◆ Data records
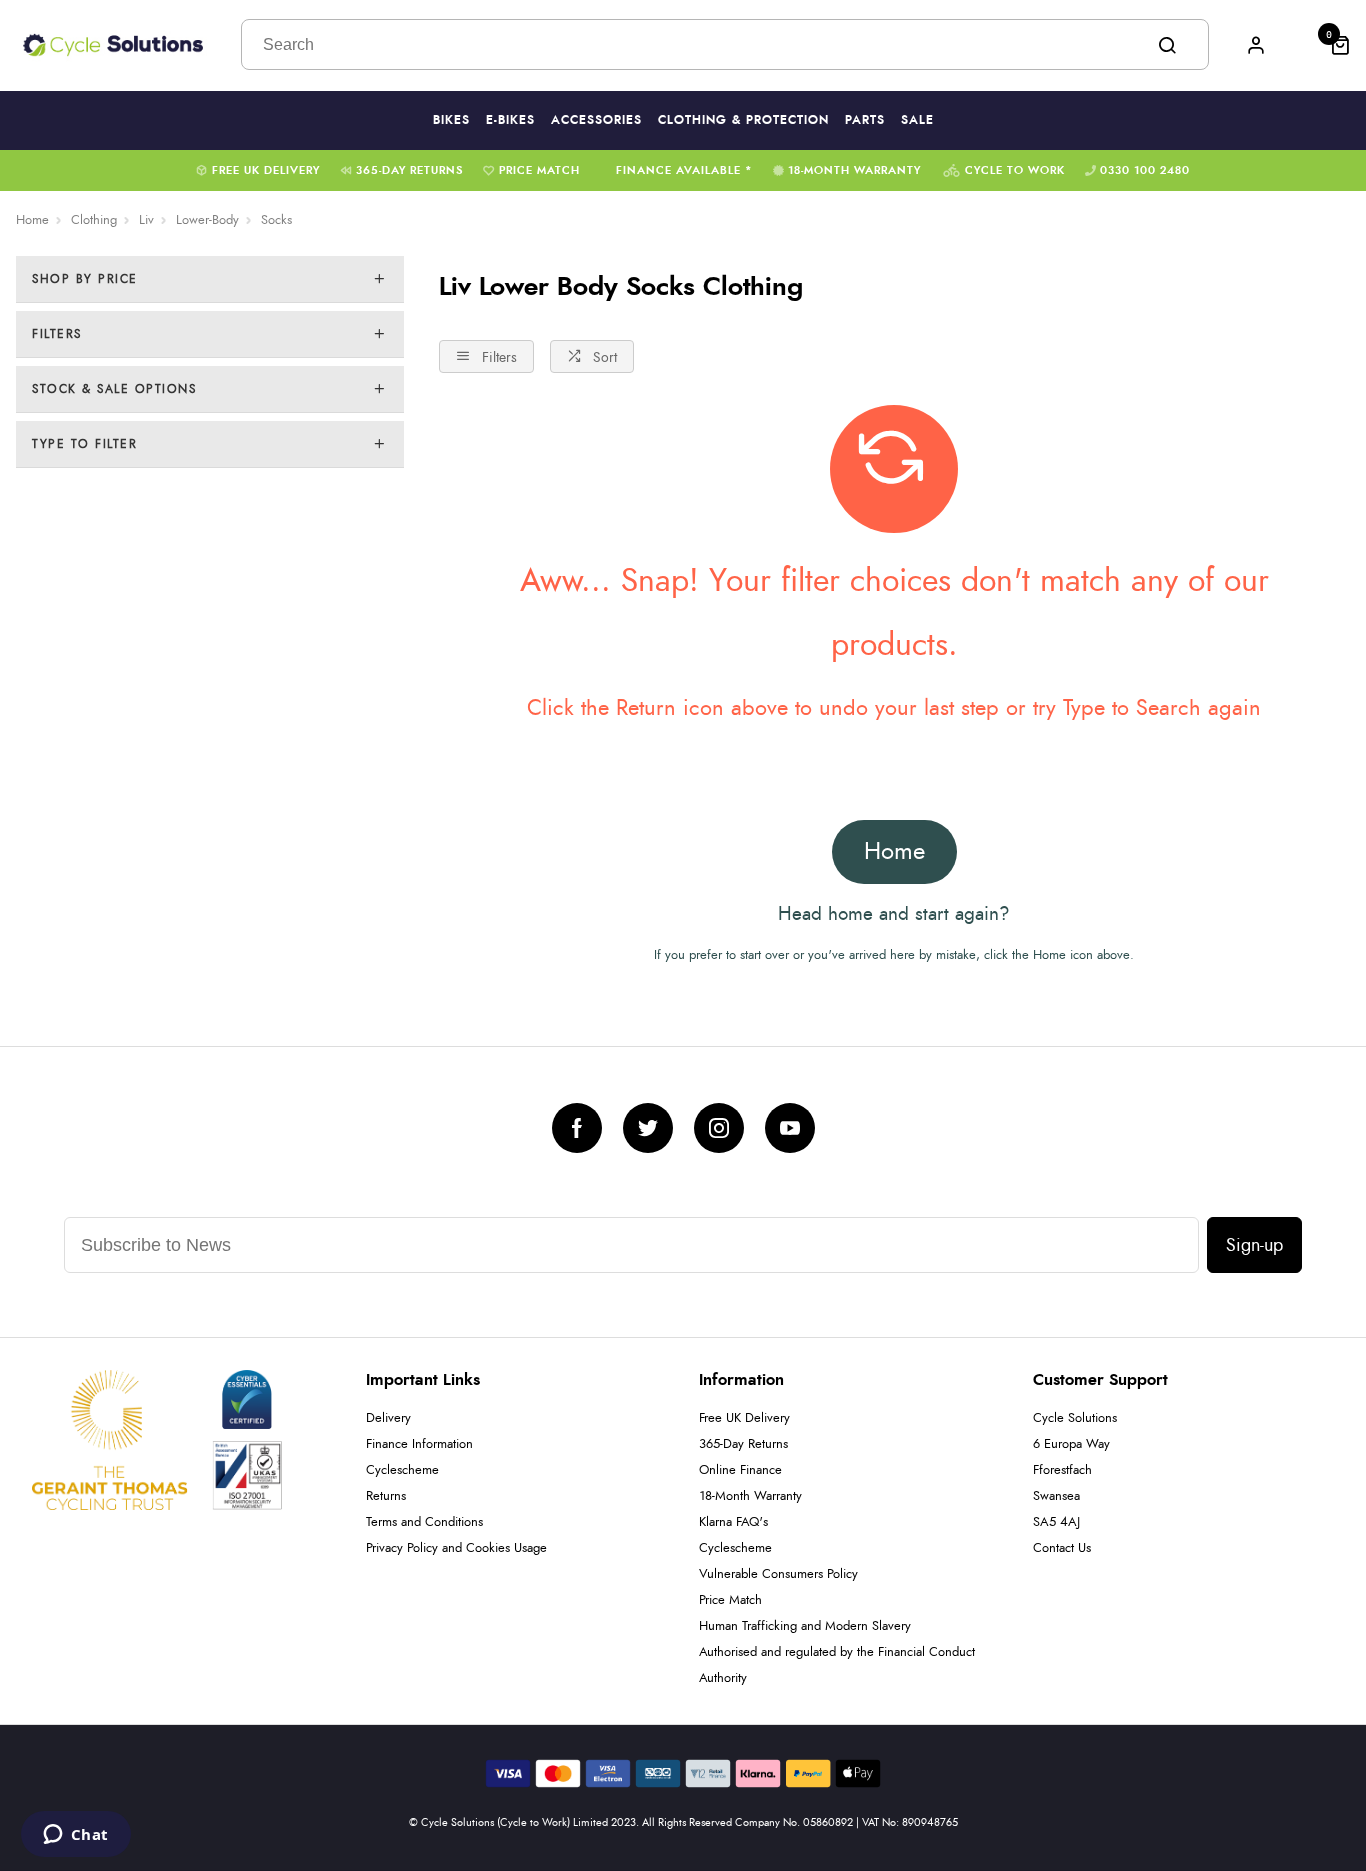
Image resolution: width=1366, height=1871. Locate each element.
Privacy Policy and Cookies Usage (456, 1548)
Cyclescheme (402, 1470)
==
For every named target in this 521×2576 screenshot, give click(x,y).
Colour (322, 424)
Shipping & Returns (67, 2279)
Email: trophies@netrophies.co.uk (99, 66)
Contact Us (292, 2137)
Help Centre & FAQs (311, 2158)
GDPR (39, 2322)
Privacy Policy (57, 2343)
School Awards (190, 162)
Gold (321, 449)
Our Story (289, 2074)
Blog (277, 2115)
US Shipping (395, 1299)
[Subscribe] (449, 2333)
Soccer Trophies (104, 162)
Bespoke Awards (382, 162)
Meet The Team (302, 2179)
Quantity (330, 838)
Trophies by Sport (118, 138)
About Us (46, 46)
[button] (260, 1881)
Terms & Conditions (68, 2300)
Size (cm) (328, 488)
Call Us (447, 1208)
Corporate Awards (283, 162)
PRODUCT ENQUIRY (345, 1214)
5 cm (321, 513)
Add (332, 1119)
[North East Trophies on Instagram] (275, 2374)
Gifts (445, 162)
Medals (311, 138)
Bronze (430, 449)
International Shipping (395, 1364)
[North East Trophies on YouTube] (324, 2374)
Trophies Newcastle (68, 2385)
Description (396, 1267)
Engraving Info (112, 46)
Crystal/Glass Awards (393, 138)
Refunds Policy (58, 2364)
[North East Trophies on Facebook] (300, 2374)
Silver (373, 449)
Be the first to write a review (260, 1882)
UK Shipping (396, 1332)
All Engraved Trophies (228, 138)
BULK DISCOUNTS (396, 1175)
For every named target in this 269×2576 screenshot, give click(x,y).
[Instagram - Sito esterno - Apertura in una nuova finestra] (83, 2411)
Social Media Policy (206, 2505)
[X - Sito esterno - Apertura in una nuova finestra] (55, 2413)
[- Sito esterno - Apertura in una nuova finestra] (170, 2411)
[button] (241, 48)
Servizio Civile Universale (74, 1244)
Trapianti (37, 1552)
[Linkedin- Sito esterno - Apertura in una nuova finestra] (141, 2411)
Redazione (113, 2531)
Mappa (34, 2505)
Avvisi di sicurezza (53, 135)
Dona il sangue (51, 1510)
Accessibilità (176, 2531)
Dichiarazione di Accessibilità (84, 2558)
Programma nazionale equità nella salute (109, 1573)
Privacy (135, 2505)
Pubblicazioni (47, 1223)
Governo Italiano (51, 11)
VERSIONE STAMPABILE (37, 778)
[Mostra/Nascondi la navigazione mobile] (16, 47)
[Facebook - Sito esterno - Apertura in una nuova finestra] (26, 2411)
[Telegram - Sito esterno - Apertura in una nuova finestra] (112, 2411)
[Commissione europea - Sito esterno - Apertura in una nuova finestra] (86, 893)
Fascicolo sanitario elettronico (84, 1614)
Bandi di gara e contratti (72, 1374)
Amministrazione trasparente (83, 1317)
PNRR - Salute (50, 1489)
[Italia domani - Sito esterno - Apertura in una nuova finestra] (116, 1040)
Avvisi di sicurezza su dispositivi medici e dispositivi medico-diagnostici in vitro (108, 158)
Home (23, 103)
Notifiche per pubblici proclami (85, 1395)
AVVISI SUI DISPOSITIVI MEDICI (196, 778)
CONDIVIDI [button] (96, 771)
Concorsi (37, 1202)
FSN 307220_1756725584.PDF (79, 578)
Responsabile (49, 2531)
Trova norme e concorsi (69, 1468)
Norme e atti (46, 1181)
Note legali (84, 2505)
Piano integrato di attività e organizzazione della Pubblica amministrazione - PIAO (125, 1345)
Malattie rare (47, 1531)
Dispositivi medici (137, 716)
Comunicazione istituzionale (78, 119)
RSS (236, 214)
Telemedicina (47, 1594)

◆ Instructions to follow
Begin at the line that has "Privacy Policy (57, 2343)" in the entries above; stop after the line that has "Terms & Conditions (68, 2300)". Transcribe exactly those lines and no others.

◆ Completed task
Privacy Policy (57, 2343)
School Awards (190, 162)
Gold (321, 449)
Our Story (289, 2074)
Blog (277, 2115)
US Shipping (395, 1299)
[Subscribe] (449, 2333)
Soccer Trophies (104, 162)
Bespoke Awards (382, 162)
Meet The Team (302, 2179)
Quantity (330, 838)
Trophies by Sport (118, 138)
About Us (46, 46)
[button] (260, 1881)
Terms & Conditions (68, 2300)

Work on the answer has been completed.